(Items for locating described elements)
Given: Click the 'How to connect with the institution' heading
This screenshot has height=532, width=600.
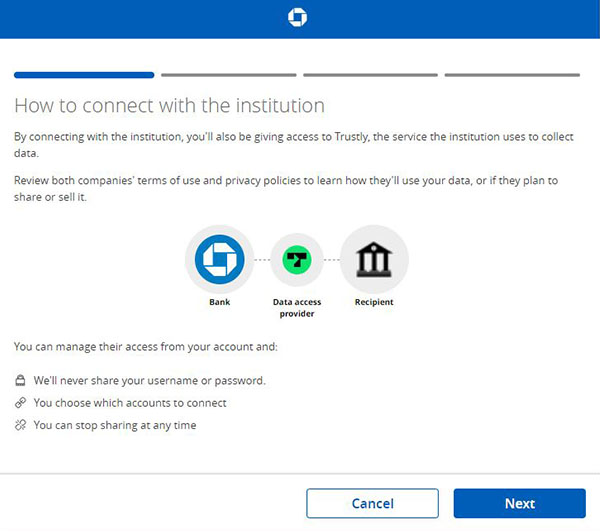Looking at the screenshot, I should [170, 105].
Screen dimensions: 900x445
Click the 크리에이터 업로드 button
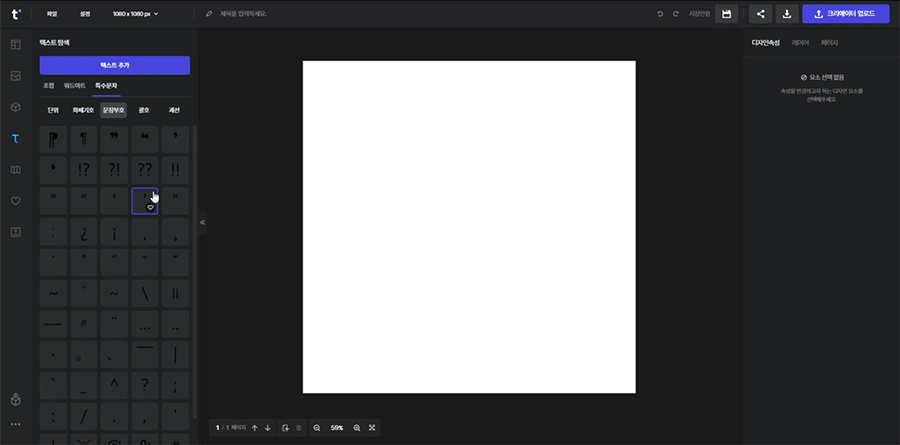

• _Your task_
Render every line of the items above as a Markdown table with columns headed "Row" and "Item line", skipping blank lines. Leave the pictures out of the answer.

• _Exercise output_
| Row | Item line |
|---|---|
| 1 | Given: Click the 'How to connect with the institution' heading |
| 2 | This screenshot has height=532, width=600. |
| 3 | Looking at the screenshot, I should [170, 105]. |
| 4 | Screen dimensions: 900x445 |
| 5 | Click the 크리에이터 업로드 button |